La Newsletter di ESO
ISSUE 365

3 progetti per generare energia dal mare

Dalle maree in Scozia alla piattaforma di Eni a largo di Pantelleria fino al piano dell'Università Federico II di Napoli per sfruttare le correnti dello stretto di Messina

wired.it

3 progetti per generare energia dal mare

Un aforisma un po’ beffardo di un famoso giocatore di baseball americano dice che “in teoria non c’è differenza tra teoria e pratica, ma in pratica c’è”. In teoria, si potrebbe fornire elettricità all’intera popolazione della Terra – e ne avanzerebbe pure tanta – sfruttando l’energia racchiusa nei mari e negli oceani: un’energia abbondante, continua, rinnovabile, prevedibile e anche pulita. In pratica, però, gli sforzi fatti finora per estrarre l’energia delle maree e del moto ondoso non hanno quasi mai dato i risultati sperati: gli impianti vengono erosi dalla salsedine e danneggiati dagli impatti continui, e i costi di mantenimento elevati convincono gli operatori a rinunciare. L’episodio più infelice fu quello di Pelamis, un’azienda britannica che nel 2008 installò nelle acque del Portogallo un generatore di elettricità dalle onde – una struttura lunga cinque chilometri e paragonata a un serpente marino, dal costo di 9 milioni di euro – solo per smantellare tutto dopo un paio di settimane a causa dei malfunzionamenti.

 

L’Agenzia internazionale dell’energia stima che dall’energia oceanica si potrebbero produrre 80.000 terawattora di elettricità, tre volte tanto il fabbisogno mondiale. Secondo l’Irena, l’Agenzia internazionale per le energie rinnovabili, tra onde e flussi di maree il potenziale teorico è di 30.700 TWh all’anno. Nel pratico la situazione non è altrettanto esaltante. In un rapporto pubblicato un anno fa da Ocean Energy Europe, un’associazione di categoria, si legge che dei 30,2 megawatt di capacità da flusso di marea installata in Europa dal 2010, nel 2021 risultavano attivi soltanto 11,5 MW; nello stesso periodo, la capacità da moto ondoso è passata da 12,7 MW a 1,4 MW. Ma alcune nuove tecnologie promettono di rivoluzionare il quadro.

::::

■ **Esercizi**:
a – Cita dal testo sull'energia dal mare il passo che comincia con "L’Agenzia internazionale dell’energia stima che" e prosegue fino a "rivoluzionare il quadro.".
b – Rispondi a queste domande sul testo sull'energia dal mare:
(i) In quale anno l'azienda Pelamis installò il suo generatore nelle acque del Portogallo?
(ii) Secondo l'Irena, qual è il potenziale teorico annuo tra onde e flussi di maree?
(iii) Quanti MW di capacità da flusso di marea risultavano attivi in Europa nel 2021?
c – Prosegui il testo sull'energia dal mare partendo dopo l'ultima frase riportata.
Le voci qui riportate non hanno alcun ruolo in questo lavoro.

Un blocco di dati:
::::

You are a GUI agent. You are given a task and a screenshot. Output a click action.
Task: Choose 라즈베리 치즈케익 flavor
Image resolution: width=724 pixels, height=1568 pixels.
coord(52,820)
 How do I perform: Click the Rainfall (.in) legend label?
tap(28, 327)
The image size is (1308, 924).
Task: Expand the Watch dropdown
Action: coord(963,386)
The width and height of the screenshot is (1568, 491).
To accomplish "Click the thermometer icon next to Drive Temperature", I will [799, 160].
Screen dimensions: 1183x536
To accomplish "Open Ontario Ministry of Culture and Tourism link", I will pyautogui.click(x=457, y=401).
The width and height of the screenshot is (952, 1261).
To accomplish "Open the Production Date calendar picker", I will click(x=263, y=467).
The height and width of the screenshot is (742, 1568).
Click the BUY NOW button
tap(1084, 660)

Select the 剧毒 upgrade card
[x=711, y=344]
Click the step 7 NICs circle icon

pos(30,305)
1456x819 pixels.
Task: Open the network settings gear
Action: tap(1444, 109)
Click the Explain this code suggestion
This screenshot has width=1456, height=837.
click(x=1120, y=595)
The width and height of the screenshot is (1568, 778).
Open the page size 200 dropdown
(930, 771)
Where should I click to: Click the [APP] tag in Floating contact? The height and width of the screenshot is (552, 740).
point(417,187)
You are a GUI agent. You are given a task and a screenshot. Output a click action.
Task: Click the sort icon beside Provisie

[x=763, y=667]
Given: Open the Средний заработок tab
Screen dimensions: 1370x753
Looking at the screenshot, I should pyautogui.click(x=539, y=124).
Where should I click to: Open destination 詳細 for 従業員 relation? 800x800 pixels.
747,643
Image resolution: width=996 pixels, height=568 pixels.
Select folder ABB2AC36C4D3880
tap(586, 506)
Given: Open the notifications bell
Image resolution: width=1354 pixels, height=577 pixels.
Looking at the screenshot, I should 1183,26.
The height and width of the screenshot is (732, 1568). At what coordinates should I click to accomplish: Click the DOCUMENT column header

::::

■ **Risultati**:
a –
L’Agenzia internazionale dell’energia stima che dall’energia oceanica si potrebbero produrre 80.000 terawattora di elettricità, tre volte tanto il fabbisogno mondiale. Secondo l’Irena, l’Agenzia internazionale per le energie rinnovabili, tra onde e flussi di maree il potenziale teorico è di 30.700 TWh all’anno. Nel pratico la situazione non è altrettanto esaltante. In un rapporto pubblicato un anno fa da Ocean Energy Europe, un’associazione di categoria, si legge che dei 30,2 megawatt di capacità da flusso di marea installata in Europa dal 2010, nel 2021 risultavano attivi soltanto 11,5 MW; nello stesso periodo, la capacità da moto ondoso è passata da 12,7 MW a 1,4 MW. Ma alcune nuove tecnologie promettono di rivoluzionare il quadro.

b –
(i) Nel 2008.
(ii) 30.700 TWh all'anno.
(iii) 11,5 MW.

c –
 

La Scozia vuole sfruttare le maree

 

Lo stretto del Pentland Firth, che separa il nord della Scozia dalle isole Orcadi, possiede tra le più forti correnti di marea del pianeta. Qui Sae Renewables ha installato nel 2017 un progetto chiamato MeyGen, che lo scorso febbraio è stato il primo al mondo a generare 50 gigawattora di elettricità (in Italia una famiglia di quattro persone consuma mediamente 3300-3600 kilowattora all’anno). MeyGen è composto da quattro turbine da 1,5 MW, simili nella forma a quelle eoliche, posizionate una ventina di metri sott’acqua per sfruttare i movimenti di masse tra il mare del Nord e l’oceano Atlantico settentrionale. Il progetto si articola in quattro fasi: la prima, da 6 MW, è operativa; la seconda e la terza (rispettivamente 28 MW e 52 MW) sono in sviluppo; l’ultima, da ulteriori 312 MW, è in stato di pianificazione.

 

Il governo scozzese ha partecipato al finanziamento di MeyGen e di un’altra soluzione innovativa: O2 di Orbital Marine Power, l’autoproclamata turbina mareomotrice più potente e tecnologicamente avanzata al mondo. Si trova ancorata al largo delle Orcadi, alle quali fornisce energia grazie a un cavo sottomarino che la collega alla rete.

 

Il progetto di Eni a Pantelleria

 

Molto più a sud della Scozia, nei pressi dell’isola di Pantelleria, a marzo Eni ha terminato l’installazione di Iswec, un dispositivo per la produzione di elettricità (fino a 260 kilowatt) dal moto delle onde: lo ha sviluppato assieme al Politecnico di Torino e a Wave for Energy, una società spin-off dell’università.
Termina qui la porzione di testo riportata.